Every post-2018 vision architecture has some variant of SE in it (MobileNet V3, EfficientNetV2, ConvNeXt, RegNetZ) because the accuracy-per-parameter cost is low when you compound it with other scaling tricks. The other architectural contribution EfficientNet shipped — the Swish activation \(\mathrm{swish}(x) = x \cdot \sigma (x)\) — is orthogonal to SE.

8.2 Side quests

Two EfficientNet follow-ups extended the family in orthogonal directions but neither lands in this book’s spec. Pointers for the curious:

Noisy Student (Xie et al. 2019). Semi-supervised distillation that pushed EfficientNet-L2 to \(88.4\% \) top-1 on ImageNet, a state-of-the-art mark at the time. The recipe: train a teacher on labeled ImageNet, use the teacher to pseudo-label JFT-300M (\(\sim \)300M unlabeled images), then train a larger student on the combined dataset with heavy augmentation (RandAugment, dropout, stochastic depth) — the “noise” the title refers to. Iterate.

What’s interesting from this book’s perspective: the architecture doesn’t change. Every Noisy Student model is still EfficientNet-B\(k\) or -L\(k\). The lift comes entirely from the data plus training recipe, not new ops. Our enetB0SwishSpec could be the teacher in a Noisy Student loop unchanged — the missing pieces are the unlabeled corpus and the iteration harness, not the proof side.

EfficientDet (Tan et al. 2020). EfficientNet backbone plus BiFPN (bidirectional feature pyramid) for object detection. BiFPN aggregates multi-scale features by fusing each spatial resolution with both its coarser and finer neighbors via weighted-sum cross-scale connections. The detection head is a small per-anchor MLP predicting class plus box coordinates, applied at every BiFPN output level.

What it would take to add: BiFPN is a few rounds of convBn plus resize-to-match-spatial-resolution plus weighted add. The cross-scale resize is the only new primitive — nearest-neighbor or bilinear upsample / downsample. Every other component (conv, BN, dense head) is already proved.

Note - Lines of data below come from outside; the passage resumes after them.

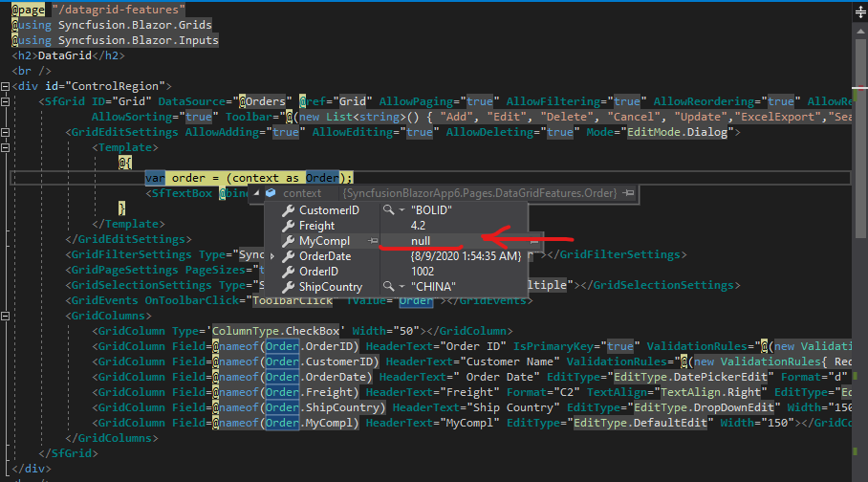Collapse the SfGrid outlining region
868x482 pixels.
(6, 101)
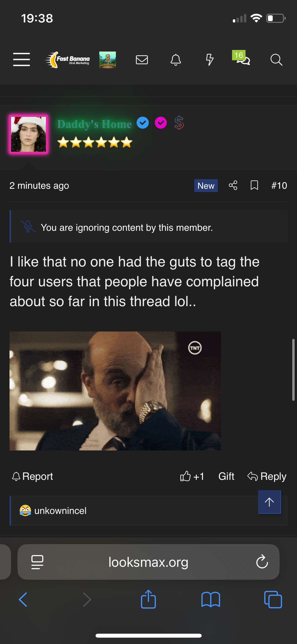Open the forum search magnifier
Screen dimensions: 297x644
pos(276,60)
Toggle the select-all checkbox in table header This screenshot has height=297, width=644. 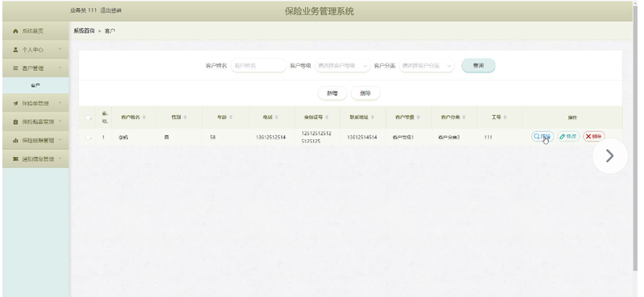88,118
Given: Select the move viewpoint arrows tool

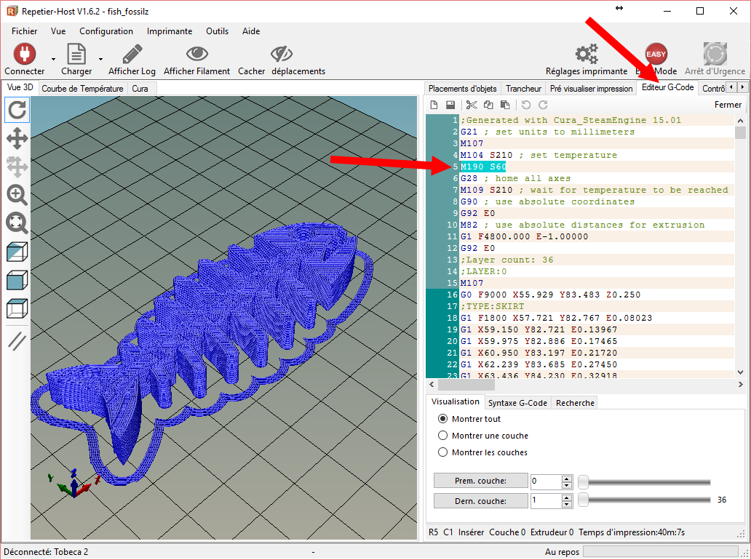Looking at the screenshot, I should coord(17,138).
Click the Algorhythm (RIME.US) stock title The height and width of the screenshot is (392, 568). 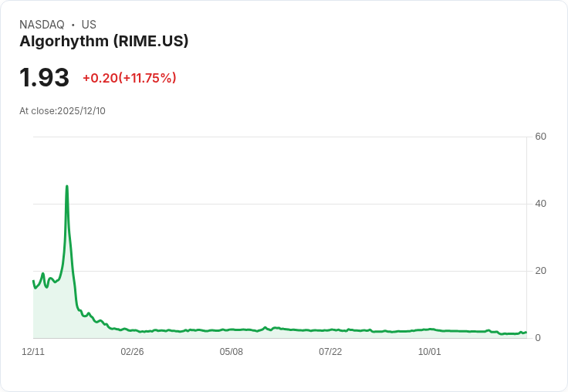point(104,42)
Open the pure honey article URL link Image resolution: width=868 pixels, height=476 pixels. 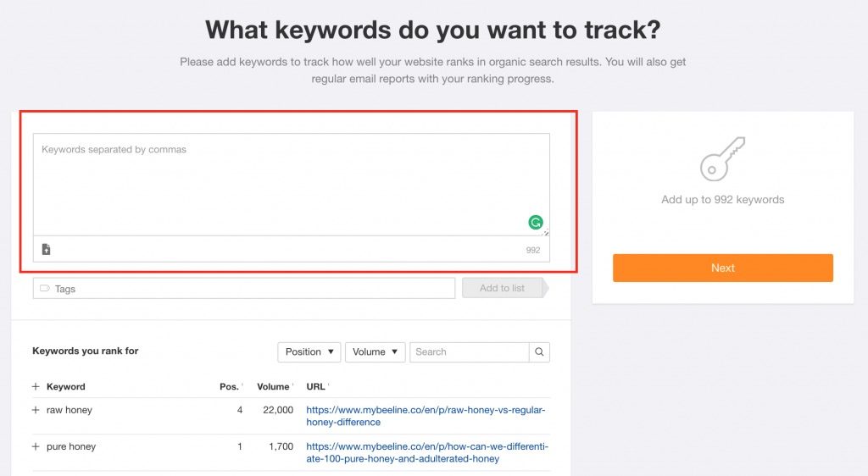click(426, 452)
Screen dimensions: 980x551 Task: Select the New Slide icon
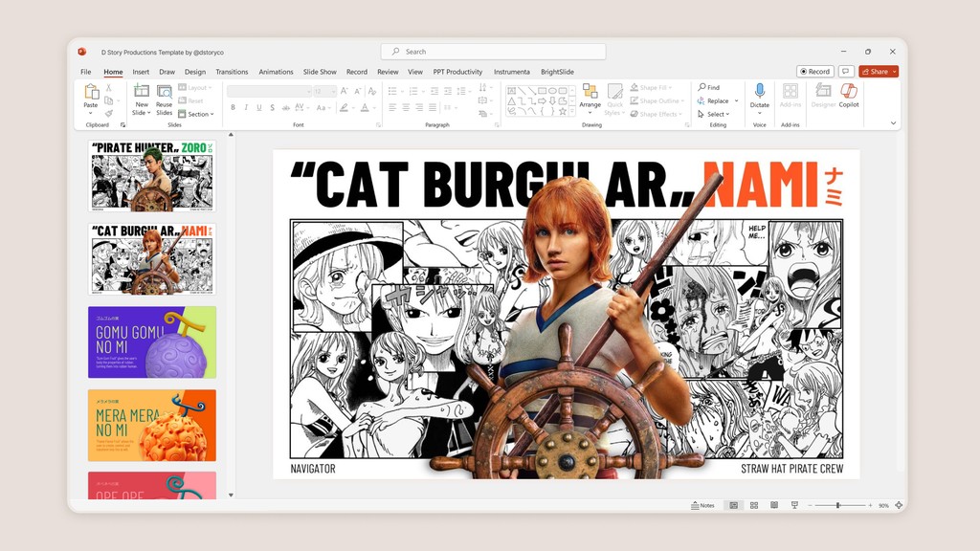point(142,93)
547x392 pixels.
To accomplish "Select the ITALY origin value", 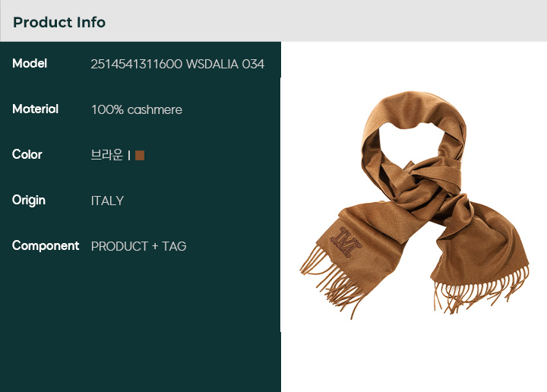I will point(107,201).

The detection-side loss (focal loss plus Smooth-L1 box regression) is also new but it sits at the leaves of the backward graph; it doesn’t touch the proofs threading through the architecture.

These two side quests sit on the bestiary edge: the underlying VJP proofs in Proofs/ would hold without modification; what’s missing is the surrounding scaffolding — a data pipeline for Noisy Student, a multi-scale head plus detection loss for EfficientDet.